*Source passage:*
Brave New World War
Genetic engineering will soon turn science fiction to fact. Why we need a new global treaty to control it.
In the fall of 2006, a BBC wire report speculated that global economic inequality and rapid advances in genetic engineering would some day combine to split mankind into two subspecies. “The descendants of the genetic upper classes would be tall, slim, healthy, attractive, intelligent, and creative and a far cry from the ‘underclass’ humans who would have evolved into dim-witted, ugly, squat goblin-like creatures.” The BBC was careful to put its sci-fi scenario far into the future–100,000 years down the road. But whether or not such Wellsian predictions are realized, one thing is becoming increasingly clear: The day will come, perhaps even within a decade, when at least a subset of the human race will have the ability to control key aspects of its own evolution.

*Data records:*
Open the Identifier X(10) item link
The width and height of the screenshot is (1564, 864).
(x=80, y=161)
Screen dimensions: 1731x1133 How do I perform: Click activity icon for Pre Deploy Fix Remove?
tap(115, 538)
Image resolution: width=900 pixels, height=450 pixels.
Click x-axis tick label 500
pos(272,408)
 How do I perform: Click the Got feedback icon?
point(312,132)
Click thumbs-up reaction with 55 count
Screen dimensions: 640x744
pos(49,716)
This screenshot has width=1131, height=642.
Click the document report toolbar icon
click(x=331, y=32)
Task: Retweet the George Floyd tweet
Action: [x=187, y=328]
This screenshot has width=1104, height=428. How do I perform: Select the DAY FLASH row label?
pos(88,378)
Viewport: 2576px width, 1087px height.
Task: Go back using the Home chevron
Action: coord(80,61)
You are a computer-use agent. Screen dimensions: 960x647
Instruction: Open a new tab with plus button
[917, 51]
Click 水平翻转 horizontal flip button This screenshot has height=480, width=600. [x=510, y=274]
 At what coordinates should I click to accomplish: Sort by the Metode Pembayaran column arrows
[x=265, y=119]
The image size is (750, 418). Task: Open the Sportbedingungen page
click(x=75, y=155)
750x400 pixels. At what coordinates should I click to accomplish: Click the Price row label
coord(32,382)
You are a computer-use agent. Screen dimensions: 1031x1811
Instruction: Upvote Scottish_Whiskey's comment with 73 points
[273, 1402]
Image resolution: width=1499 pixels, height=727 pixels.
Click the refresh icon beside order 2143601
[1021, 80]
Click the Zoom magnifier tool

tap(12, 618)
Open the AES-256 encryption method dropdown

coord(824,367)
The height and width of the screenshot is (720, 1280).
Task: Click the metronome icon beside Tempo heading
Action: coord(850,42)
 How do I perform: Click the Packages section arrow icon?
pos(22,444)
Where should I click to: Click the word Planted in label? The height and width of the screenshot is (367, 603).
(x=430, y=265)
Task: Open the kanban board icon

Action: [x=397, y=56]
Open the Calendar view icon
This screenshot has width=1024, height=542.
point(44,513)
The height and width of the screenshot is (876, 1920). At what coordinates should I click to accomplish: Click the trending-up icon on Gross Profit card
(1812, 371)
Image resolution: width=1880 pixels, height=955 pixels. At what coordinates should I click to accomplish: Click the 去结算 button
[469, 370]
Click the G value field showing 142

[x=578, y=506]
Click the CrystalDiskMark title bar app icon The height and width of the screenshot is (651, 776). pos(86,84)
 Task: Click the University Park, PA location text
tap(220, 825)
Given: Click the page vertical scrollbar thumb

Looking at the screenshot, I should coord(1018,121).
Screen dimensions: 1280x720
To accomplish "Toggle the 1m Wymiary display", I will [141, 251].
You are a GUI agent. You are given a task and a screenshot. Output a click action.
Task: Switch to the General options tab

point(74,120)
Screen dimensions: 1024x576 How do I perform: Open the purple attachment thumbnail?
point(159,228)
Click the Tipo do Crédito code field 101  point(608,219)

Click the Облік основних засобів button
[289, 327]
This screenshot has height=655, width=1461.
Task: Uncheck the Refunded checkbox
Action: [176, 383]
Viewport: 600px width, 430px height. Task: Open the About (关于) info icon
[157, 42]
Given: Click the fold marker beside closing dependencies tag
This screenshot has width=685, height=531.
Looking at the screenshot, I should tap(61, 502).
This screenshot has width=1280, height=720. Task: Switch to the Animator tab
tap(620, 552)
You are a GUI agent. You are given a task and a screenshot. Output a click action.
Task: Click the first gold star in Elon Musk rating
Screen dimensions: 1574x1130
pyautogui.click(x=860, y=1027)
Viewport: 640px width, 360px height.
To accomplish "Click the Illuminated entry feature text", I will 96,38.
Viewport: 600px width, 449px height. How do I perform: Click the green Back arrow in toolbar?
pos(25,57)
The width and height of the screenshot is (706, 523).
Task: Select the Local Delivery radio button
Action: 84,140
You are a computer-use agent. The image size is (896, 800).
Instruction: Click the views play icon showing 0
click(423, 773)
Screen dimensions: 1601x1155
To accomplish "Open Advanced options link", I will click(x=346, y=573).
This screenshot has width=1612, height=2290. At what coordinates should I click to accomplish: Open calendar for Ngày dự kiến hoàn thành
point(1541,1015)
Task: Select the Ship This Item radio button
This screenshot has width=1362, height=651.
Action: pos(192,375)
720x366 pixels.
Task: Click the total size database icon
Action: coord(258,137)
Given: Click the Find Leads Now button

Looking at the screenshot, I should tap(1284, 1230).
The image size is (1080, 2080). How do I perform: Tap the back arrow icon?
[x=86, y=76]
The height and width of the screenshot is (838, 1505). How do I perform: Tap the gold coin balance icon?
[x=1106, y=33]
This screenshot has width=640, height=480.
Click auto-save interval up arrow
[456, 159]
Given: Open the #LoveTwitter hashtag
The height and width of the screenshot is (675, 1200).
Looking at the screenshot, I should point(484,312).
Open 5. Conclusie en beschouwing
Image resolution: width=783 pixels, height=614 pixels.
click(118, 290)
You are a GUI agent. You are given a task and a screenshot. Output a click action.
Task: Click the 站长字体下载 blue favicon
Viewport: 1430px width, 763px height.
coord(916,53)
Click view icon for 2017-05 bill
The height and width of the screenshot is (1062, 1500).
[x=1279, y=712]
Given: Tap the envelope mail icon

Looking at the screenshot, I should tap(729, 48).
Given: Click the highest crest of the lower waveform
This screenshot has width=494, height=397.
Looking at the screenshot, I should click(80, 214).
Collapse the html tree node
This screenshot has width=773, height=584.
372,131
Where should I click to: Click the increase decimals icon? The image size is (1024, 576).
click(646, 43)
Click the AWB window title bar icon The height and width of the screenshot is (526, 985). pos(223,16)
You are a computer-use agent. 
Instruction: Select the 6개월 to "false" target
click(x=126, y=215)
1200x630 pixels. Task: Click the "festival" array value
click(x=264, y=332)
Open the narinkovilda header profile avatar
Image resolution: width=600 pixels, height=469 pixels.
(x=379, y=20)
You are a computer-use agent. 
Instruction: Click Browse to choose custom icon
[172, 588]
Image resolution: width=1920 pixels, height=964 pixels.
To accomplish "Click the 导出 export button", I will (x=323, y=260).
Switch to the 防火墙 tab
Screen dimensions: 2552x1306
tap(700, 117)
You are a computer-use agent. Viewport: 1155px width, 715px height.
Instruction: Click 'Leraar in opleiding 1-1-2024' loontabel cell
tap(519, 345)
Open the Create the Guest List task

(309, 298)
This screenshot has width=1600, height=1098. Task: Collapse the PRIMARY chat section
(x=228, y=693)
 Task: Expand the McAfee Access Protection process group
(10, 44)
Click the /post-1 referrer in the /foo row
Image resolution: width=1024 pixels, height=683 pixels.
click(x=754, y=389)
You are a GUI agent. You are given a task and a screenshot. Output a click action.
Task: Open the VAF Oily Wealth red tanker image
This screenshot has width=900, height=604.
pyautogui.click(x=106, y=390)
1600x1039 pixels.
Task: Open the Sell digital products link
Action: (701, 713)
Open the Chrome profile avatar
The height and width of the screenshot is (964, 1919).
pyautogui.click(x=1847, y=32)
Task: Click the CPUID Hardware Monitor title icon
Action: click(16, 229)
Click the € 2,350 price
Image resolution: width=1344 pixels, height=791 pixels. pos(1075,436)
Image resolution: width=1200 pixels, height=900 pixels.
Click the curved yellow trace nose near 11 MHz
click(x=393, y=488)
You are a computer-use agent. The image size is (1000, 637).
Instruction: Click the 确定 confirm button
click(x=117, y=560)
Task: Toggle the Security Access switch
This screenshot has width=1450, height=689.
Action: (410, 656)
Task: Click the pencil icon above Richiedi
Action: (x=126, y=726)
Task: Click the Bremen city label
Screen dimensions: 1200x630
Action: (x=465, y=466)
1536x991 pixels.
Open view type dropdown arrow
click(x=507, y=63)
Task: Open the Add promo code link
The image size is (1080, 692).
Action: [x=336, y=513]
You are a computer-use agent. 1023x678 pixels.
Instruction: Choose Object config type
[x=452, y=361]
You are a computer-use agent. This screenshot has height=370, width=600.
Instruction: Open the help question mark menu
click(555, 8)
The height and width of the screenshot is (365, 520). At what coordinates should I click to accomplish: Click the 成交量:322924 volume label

*Activity:* Continue the "Brave New World War" essay on genetic engineering, starting after its last sentence.

*Exercise response:*
Although individuals with superhuman capacities have long been the domain of religious texts and science fiction, in the not-so-distant future, in the immortal words of the 1970s series The Six Million Dollar Man, we very well could make people “better, stronger, faster” than their unenhanced counterparts. But while the fictional Steve Austin was modified with high-tech electronics, tomorrow’s alterations will be biological–embryos modified with genes to lengthen life spans, enhance brain capacity and sense perception, increase endurance, and protect from deadly diseases.
The early stages of this technology already have been contentious; think of the fierce fight over stem cell use here in the United States. But these debates pale in comparison to the conflicts that will emerge as our capacity to alter our offspring’s genetic makeup grows exponentially. As different national approaches develop worldwide, they will become a source of instability, conflict, and even potentially armed intervention. Consider how a set of relatively small genetic changes to crops has created a flurry of trade tensions over genetically modified food. Being unable to sell American soybeans to Europe is one thing; the conflict over different approaches to changes to the human genome will be of an entirely different magnitude.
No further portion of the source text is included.